Data from the post-activity survey and interviews were analyzed based on students’ level of logical thinking ability determined by the GALT results (e.g., high: Formal operational stage; middle: Transitional period; and low: Concrete operational stage groups of logical thinking ability). Moreover, all questions from the science-related affective characteristics and post-activity survey were reclassified into our three-research study focuses—change in the cognition of science, interest in science, and attitude towards science.

4. Results

4.1. Effects of Science Journals on Students’ Cognition of Science

4.1.1. Pre- and Post-Activity Affective Domain Questionnaires

Questions related to cognition of science from the science-related affective domains questionnaire [4] were grouped for analysis. The average value of students’ cognition of science before keeping a science journal was 40.76 (SD = 4.687), rising to 41.65 (SD = 5.162) after the activity, indicating an improvement in students’ cognition of science (N = 34). The p-value (0.011) suggests that the results are significant (p < 0.05).

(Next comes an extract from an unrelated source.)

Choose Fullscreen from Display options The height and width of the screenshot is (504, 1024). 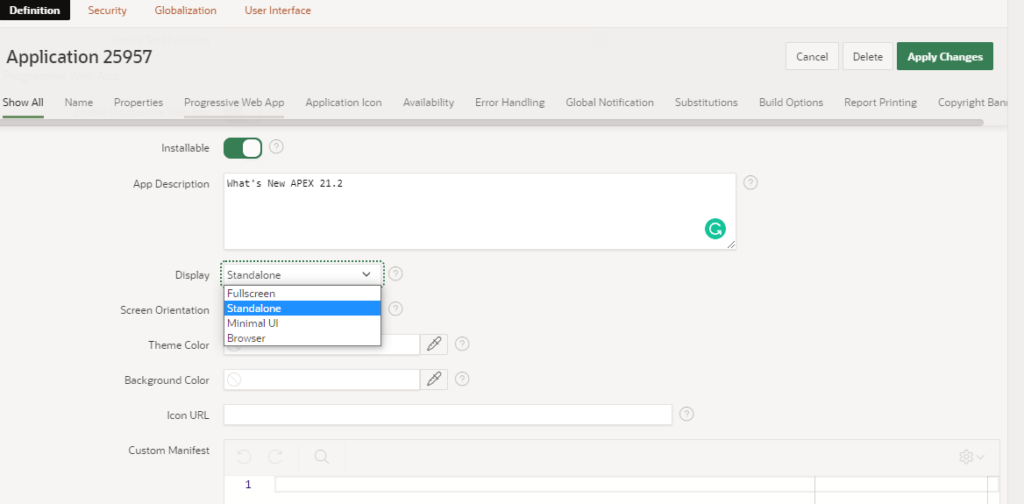tap(251, 294)
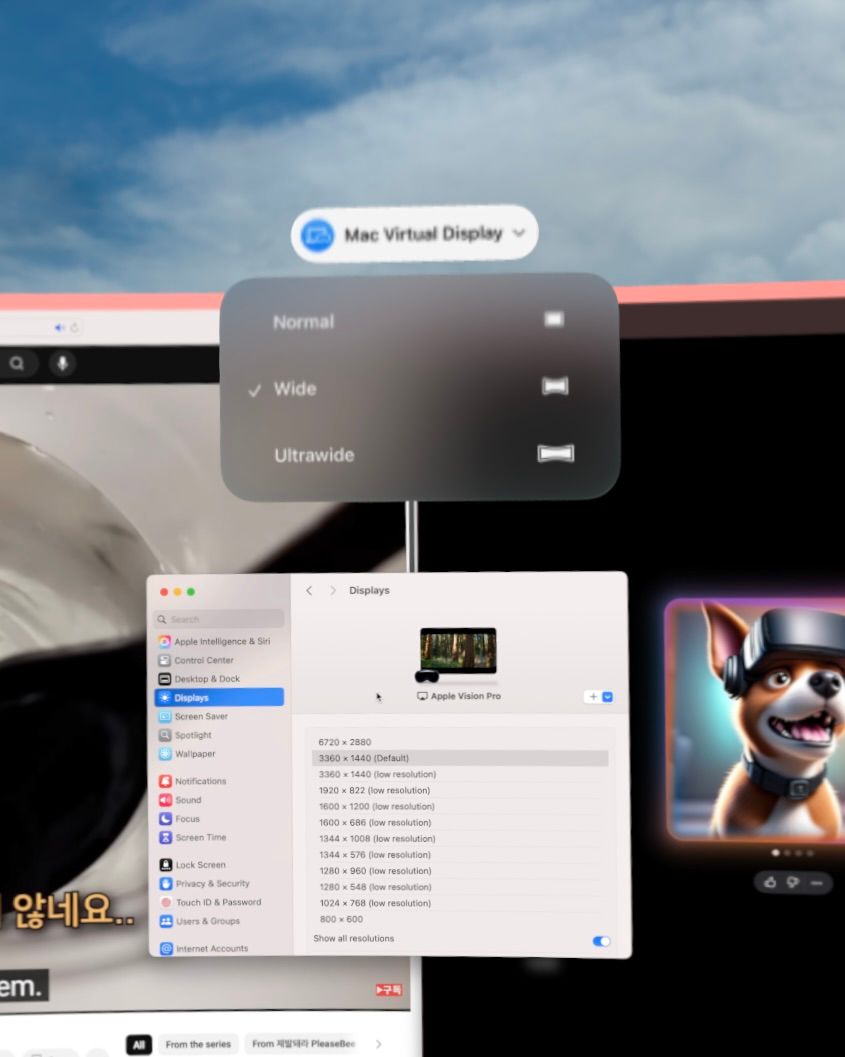Toggle the Show all resolutions switch
The width and height of the screenshot is (845, 1057).
(x=601, y=941)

Table 1. Sub-factors of cognition (N = 34).

Sub Factor	Division	Average	Standard Deviation	Standard Error	t	p
Cognition of science	Pre-test	9.89	1.597	0.319	2.246	0.032 *
	Post-test	10.51	1.583	0.386
Cognition of science learning and teaching	Pre-test	10.56	1.645	0.214	1.983	0.071
	Post-test	12.19	1.675	0.292
Cognition of science related careers	Pre-test	9.25	1.589	0.268	0.385	0.539
	Post-test	9.28	1.921	0.383
Cognition of importance related to STS a problems	Pre-test	9.81	1.625	0.383	1.899	0.071
	Post-test	10.12	1.959	0.369

* p < 0.05, ^a STS: Science, technology, and society.

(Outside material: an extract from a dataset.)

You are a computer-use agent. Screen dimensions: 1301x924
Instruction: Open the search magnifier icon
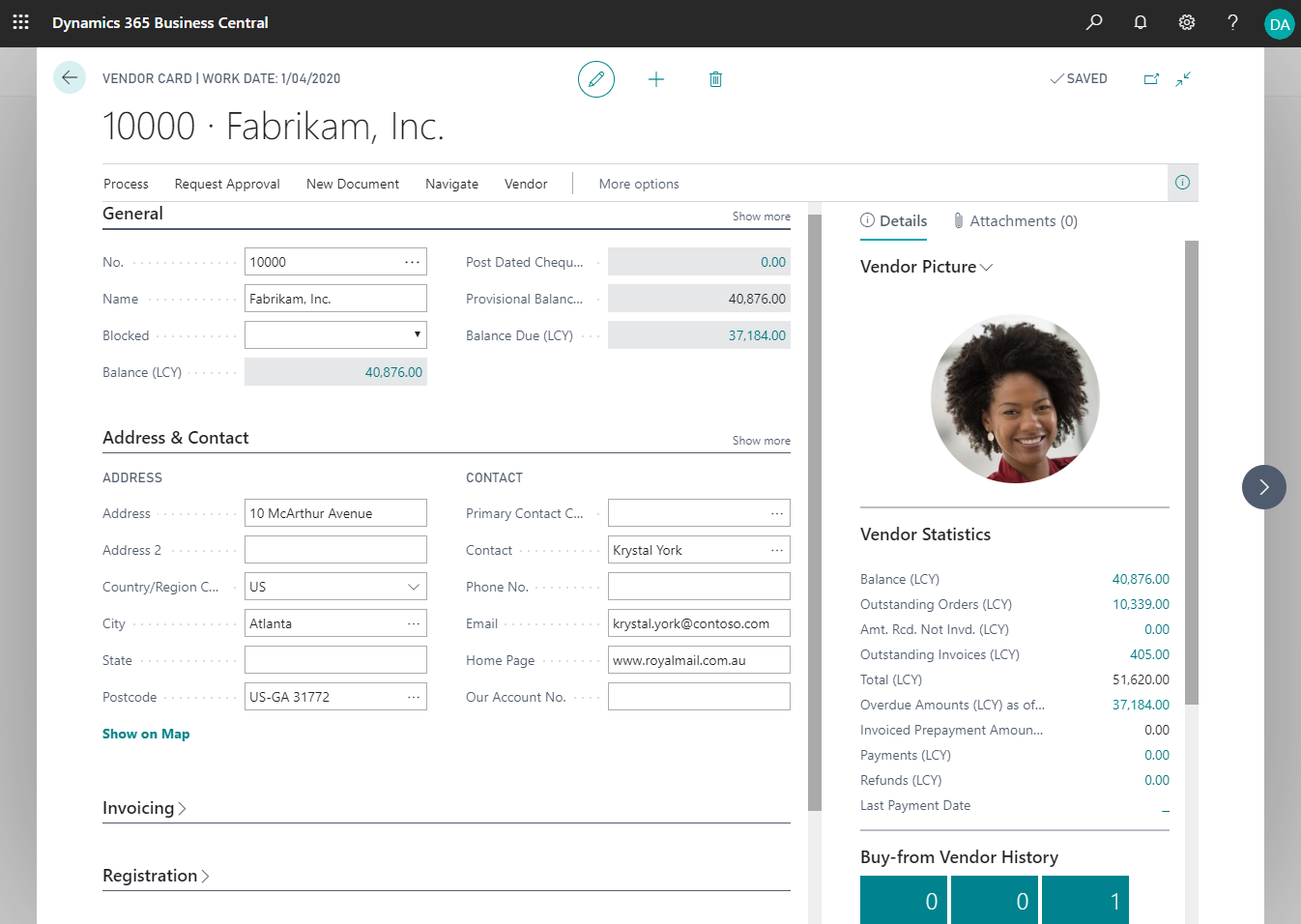[x=1094, y=22]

lists how writing a science journal affects the sub-factors of cognition. In general, writing a science journal had a positive impact on every sub-factor of students’ cognition of science. However, the p-values of these sub-factors, including cognition of science education, careers in the field of science, and STS (science, technology, and society), were higher than 0.05, which indicates that they were not statistically significant. Therefore, examining the results from additional post-activity surveys was required to determine the ways in which writing a science journal affects students’ perceptions about science in a more detailed manner.

4.1.2. Post-Activity Survey

Table 2. Post-questionnaire perception of science (N = 34).

	Changed			Unchanged
Group	Changed a Lot	Changed a Little	Total (%)	Total (%)
All	3	12	15 (44)	19 (56)
High	0	3	3 (8.8)	3 (8.9)
Middle	2	3	5 (14.7)	5 (14.8)
Low	1	6	7 (20.5)	11 (32.3)

lists an analysis of the first question in students’ survey questions (Do you think that your perception (cognition) of science changed after keeping a science journal?). Based on their logical thinking ability, we re-categorized students’ answers from the survey.

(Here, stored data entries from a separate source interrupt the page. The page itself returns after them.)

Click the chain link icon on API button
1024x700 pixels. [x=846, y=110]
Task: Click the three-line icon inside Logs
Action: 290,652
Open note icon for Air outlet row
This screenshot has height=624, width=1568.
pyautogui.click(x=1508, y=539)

From Table 2, writing a science journal helped change their perception of science. Some perceptions that students held prior to writing a science journal were as follows:

• Science is a difficult subject.
• Science is what scientists do, so it is none of my business.
• Only smart people can do science.

However, after keeping science journals, students found science to be more relevant to their lives and revised their view of science. Meanwhile, 56% of participating students stated that keeping a science journal did not affect or change their perception of science. After writing science journals, these students expressed the following changes in their perception of science:

• Science is present in our daily lives.
• Scientific principles are applicable in many instances in our lives.
• Every convenience in our lives is attributable to scientific principles.

This may be because many students from the high-level logical thinking ability group already had positive perceptions of science, as can be inferred from comments such as “I was interested in science or learning science before the journal writing activity and I have maintained my interest.” However, overall, students stated that writing a science journal helped increase their positive perceptions of science (whether or not they had positive views on science prior to keeping a journal).

4.1.3. Interviews

To further investigate students’ cognition of science in relation to writing science journals, we asked students whether keeping a science journal helped them to think about science more than before. Students were asked to answer “yes” or “no” and then elaborate on their answers. Below are some of the responses from students who thought that writing a science journal helped them think more frequently about scientific issues and concepts:

Student B: I think of science only during science class, but now I always think of science.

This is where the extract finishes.